> [ACTION ITEM]
Output the line containing "Open the sys folder" and each line after it through the end of the data, exactly as written, with pictures left out.

> [INFORMATION SHOWN]
┏━━

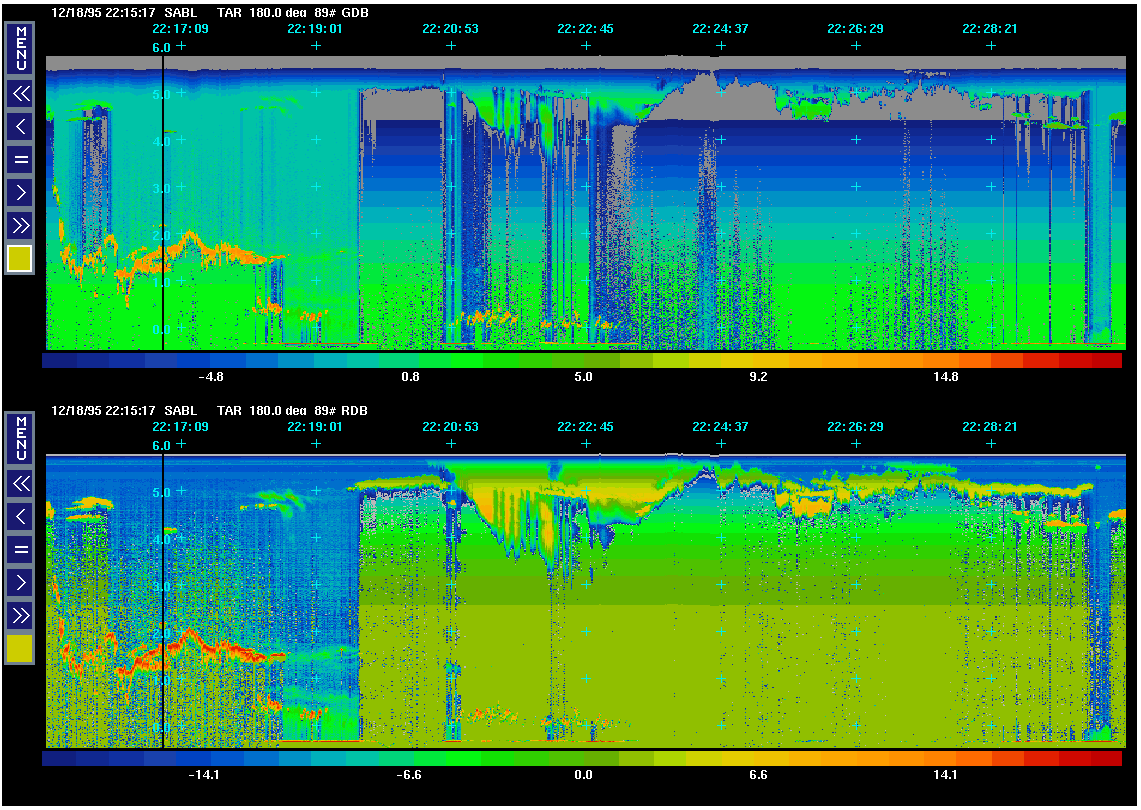Click the 22:19:01 time marker in the top plot
The image size is (1141, 810).
(315, 29)
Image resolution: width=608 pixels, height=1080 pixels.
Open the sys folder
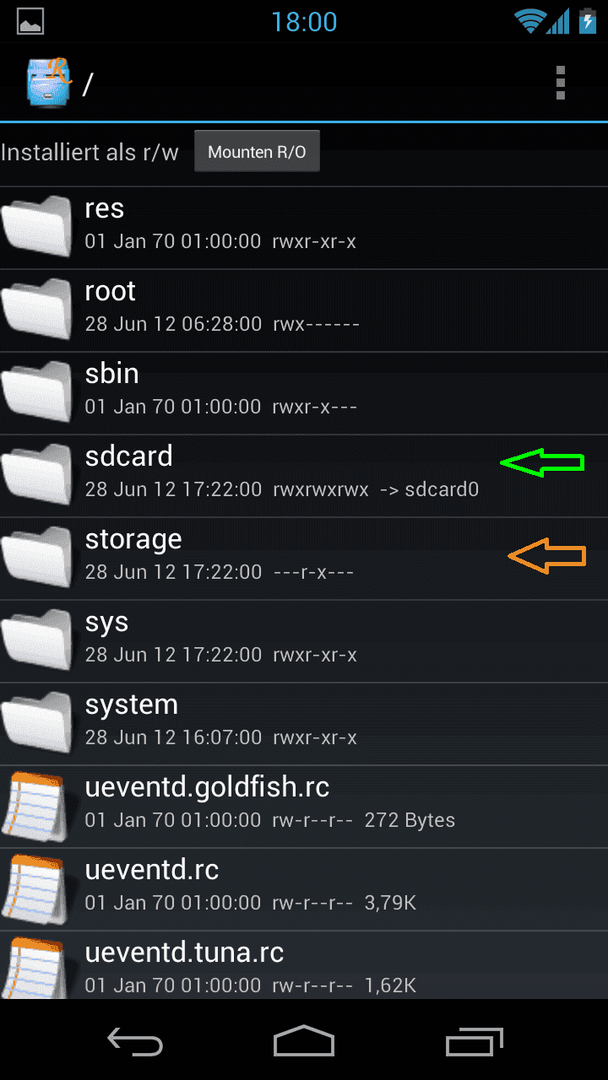tap(304, 641)
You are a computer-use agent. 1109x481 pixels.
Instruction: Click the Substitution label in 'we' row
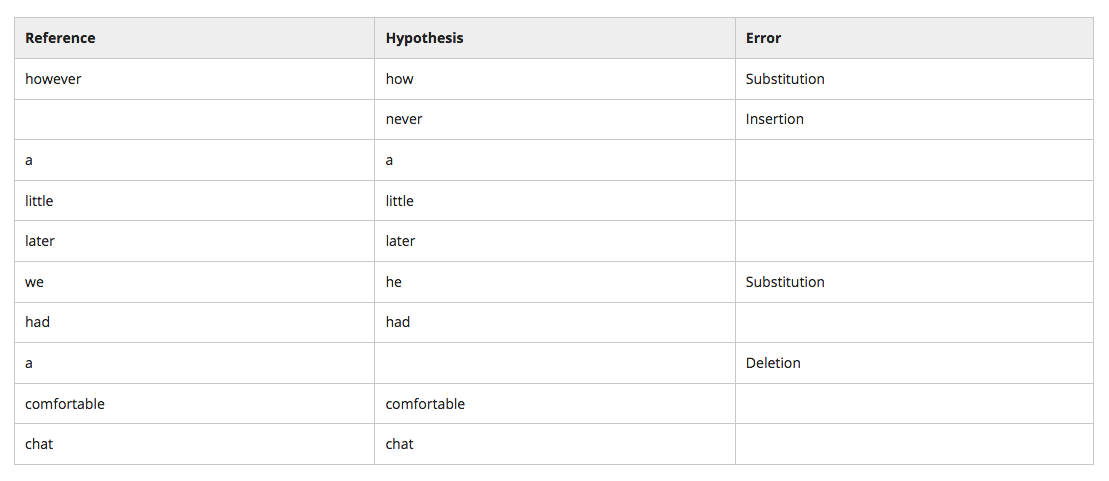coord(785,282)
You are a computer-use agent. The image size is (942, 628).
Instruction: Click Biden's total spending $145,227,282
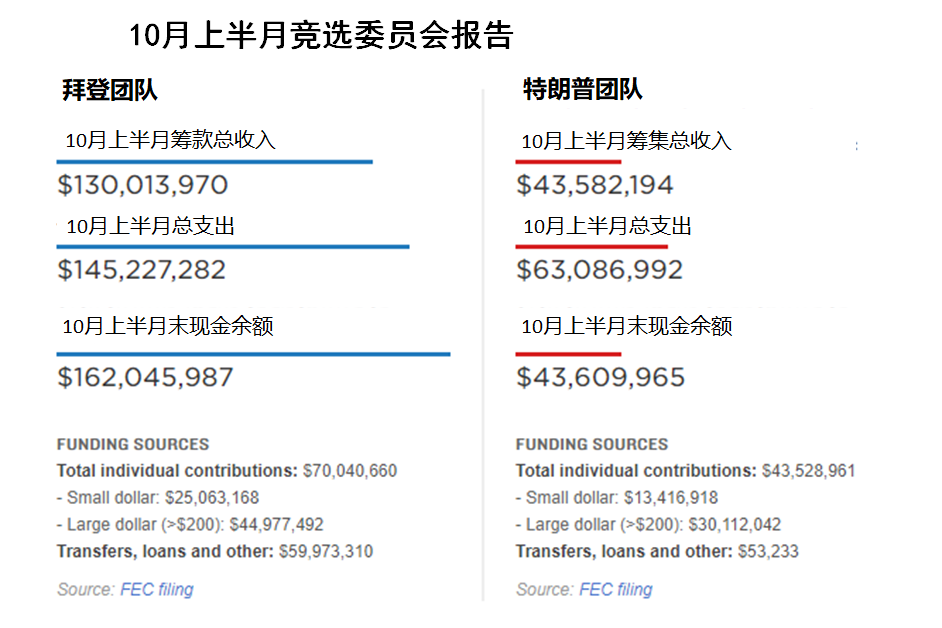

┗━━

> [ANSWER TO THE PROBLEM]
Open the sys folder
tap(304, 641)
You are a computer-use agent. 1109x481 pixels.
Instruction: Click the Substitution label in 'we' row
coord(785,282)
You are a computer-use agent. The image size is (942, 628).
Instruction: Click Biden's total spending $145,227,282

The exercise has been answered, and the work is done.